The 1990 and 1992 Ecuadorian Indian movements are similar to the 2005 movement in Bolivia.  In the 1990 movement, as in the film, the Indians employed simple measures to halt all transportation and logistics within the country.  Les Field comments that this action “[revealed] the country’s dependence on native farmers” due to “certain spot shortages of certain products” (39).  This kind of tactic emphasizes the unexpected intelligence of Latin America, which recognizes its logistical dependence on agricultural production.  Just as the other large trends in Latin America have followed, Ecuador followed a different venue for the issue of workers’ rights.  In Ecuador in 1992, concern over land, particularly the forests, stemmed from a belief that all of the contested lands belong to the Indians. 

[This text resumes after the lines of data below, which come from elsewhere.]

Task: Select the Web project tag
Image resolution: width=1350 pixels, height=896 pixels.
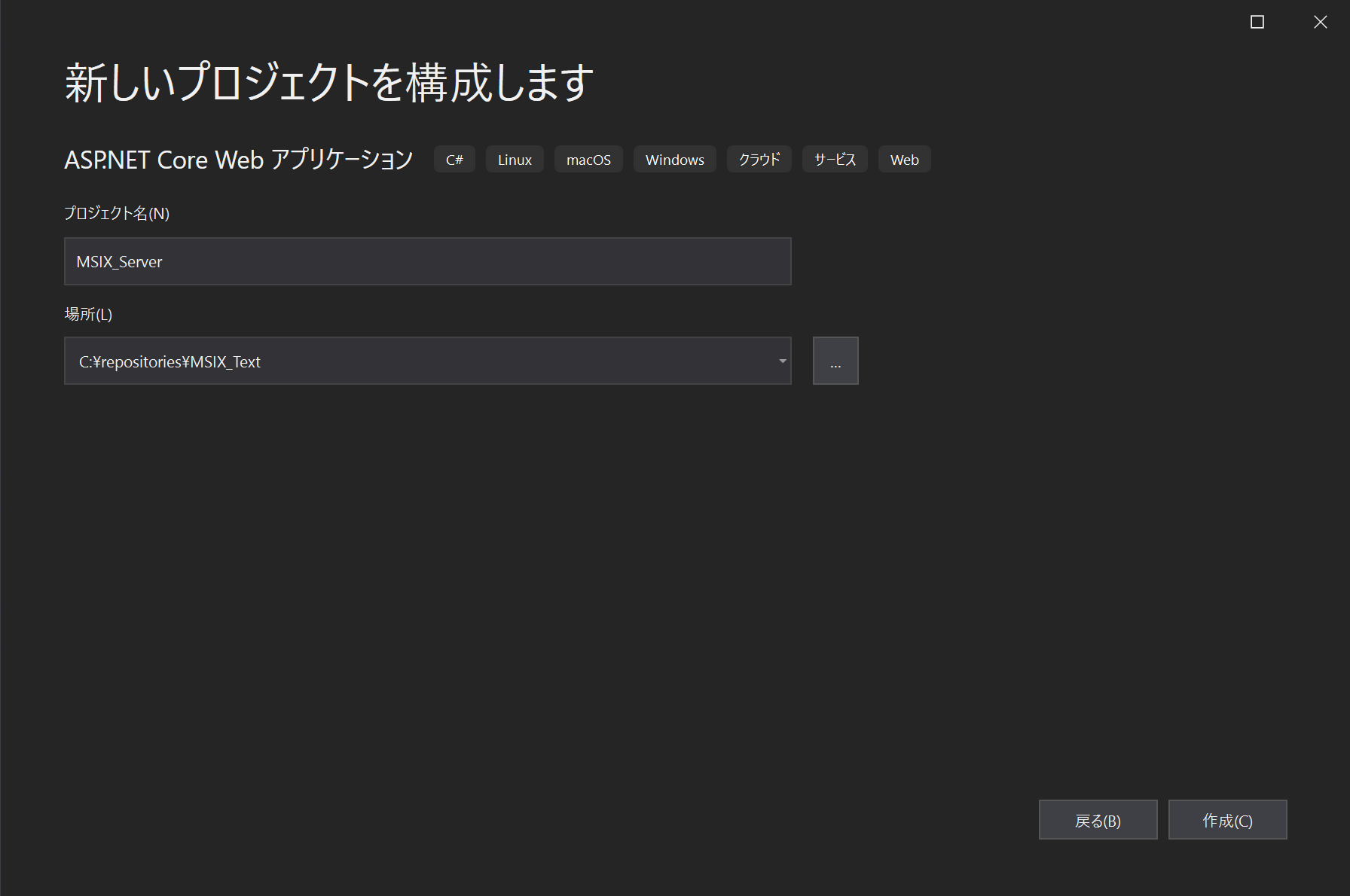Action: [x=904, y=159]
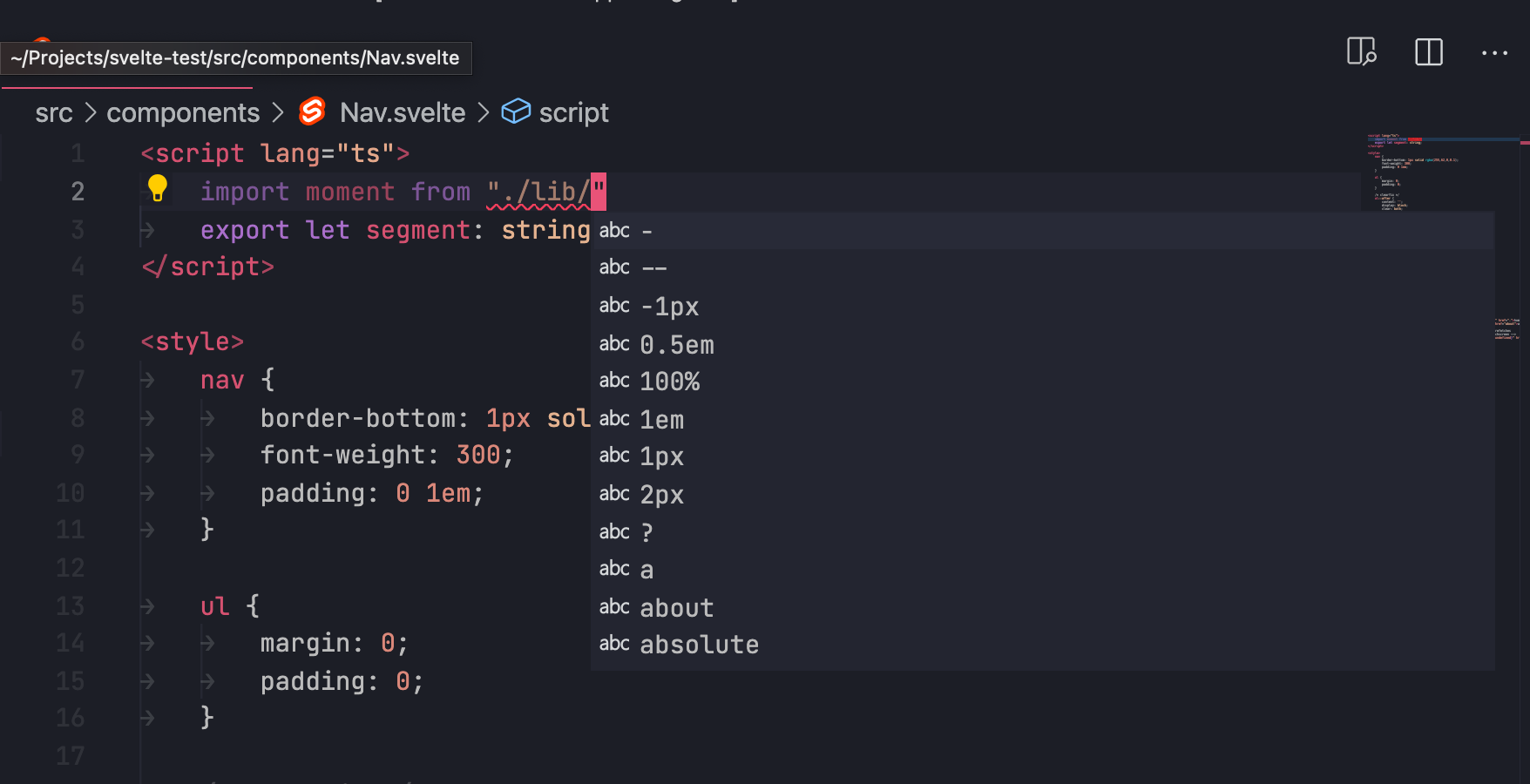Open the script breadcrumb dropdown

click(x=574, y=112)
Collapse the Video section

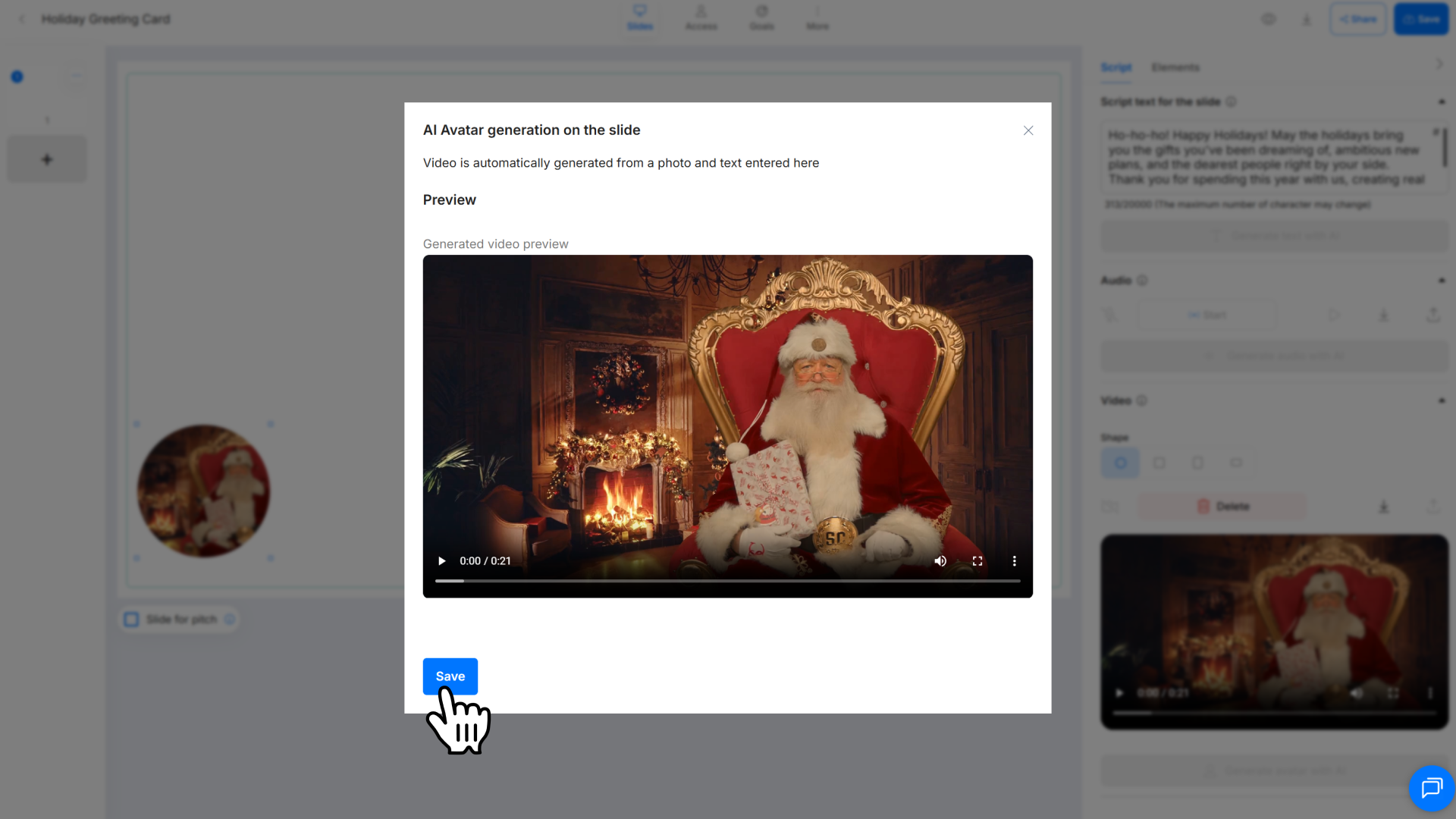pos(1441,400)
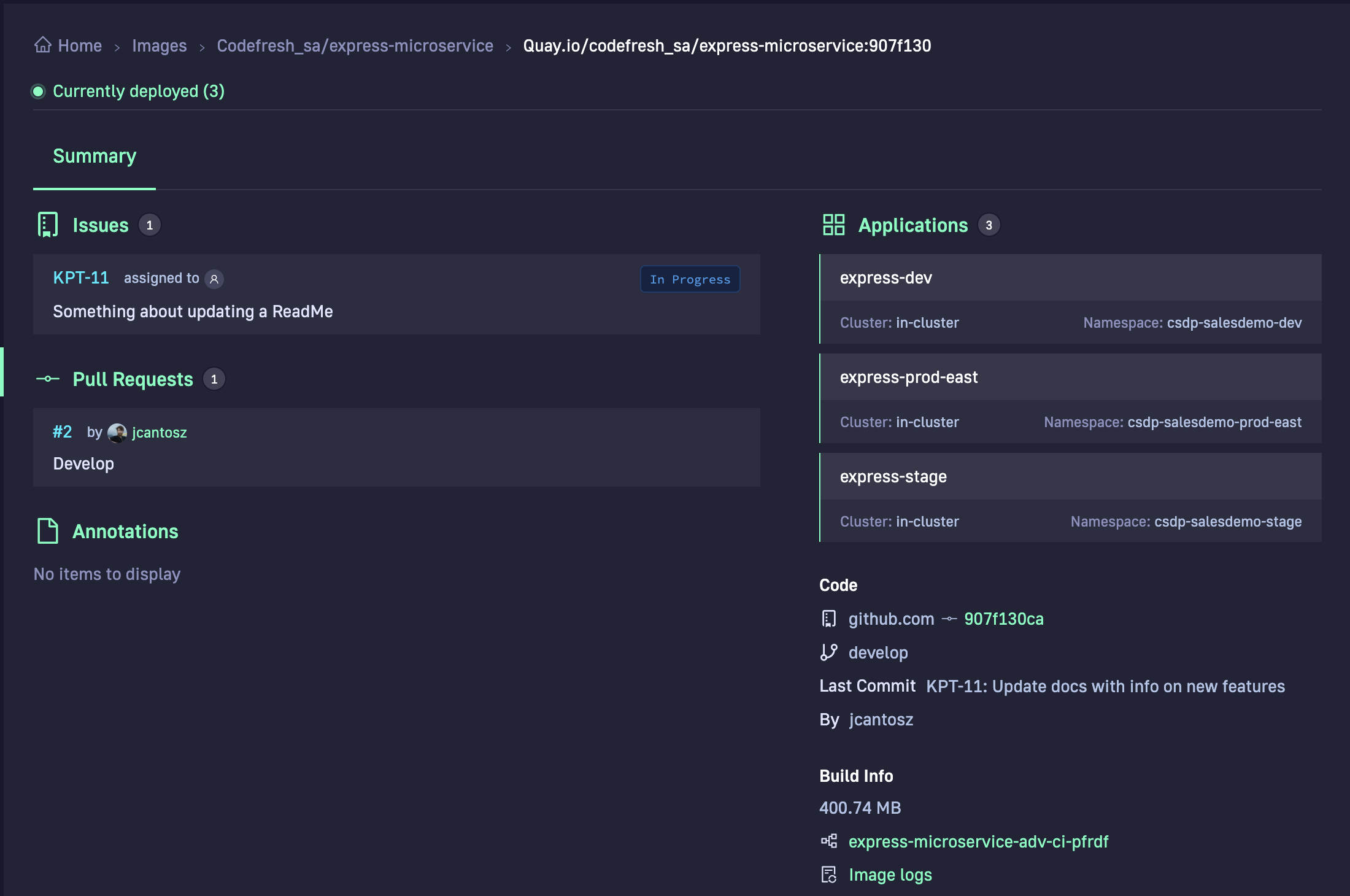Click the git branch icon beside develop
This screenshot has width=1350, height=896.
coord(828,652)
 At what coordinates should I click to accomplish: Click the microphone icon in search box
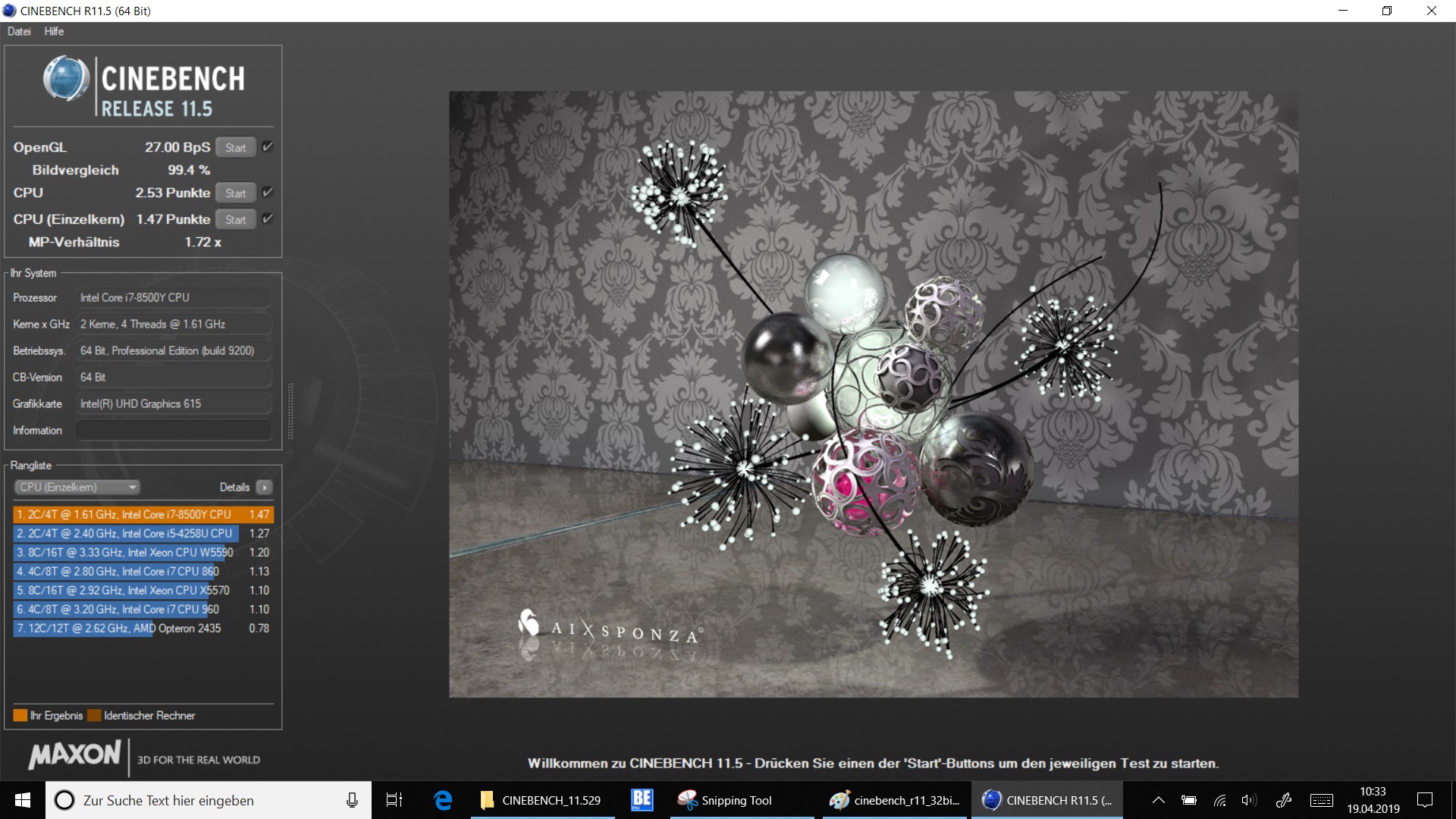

The cause of the uproar among Indians in Ecuador, as in Bolivia, revolves around the land, partially related to oil.  Beginning with seismic petroleum exploration in a region of the rain forest and n indigenous blockade of the single airstrip in the area, which prevented the explorers from leaving, indigenous people feared colonization and petroleum development on their land (Sawyer 69).  The indigenous sought political means to their communal ownership of land.  They argued that their agricultural production, on their ancestral lands, was in the best interest of preserving the rain forest (Sawyer 71).  Sawyer’s article quotes unidentified indigenous people saying, “We manage…the lungs of the world and the patrimony of all living species on the planet” (71).  This kind of mentality is used by Evo in the film to justify his background as a coca farmer.  He says the coca leaf is, according to a Harvard University study, one of the healthiest substances on the earth.  Using an American college’s study to promote his political agenda to end American imperialism and capitalism is odd, to say the least.
            The political urgency seen in the farmers in Cocalero is one of fear, fear of losing that which supports their livelihood.  In order to avoid the same oppression in other Andean countries, such as the events outlined in Les Field’s article.  Indigenous farmers sought to prevent the influx of mestizo farmers and stop the attempts of American missionaries, who sought to “civilize” the indigenous (43).  It makes sense that Evo Morales and his campaign “team” chose to wear traditional indigenous clothing and listen to the wishes and needs of the people.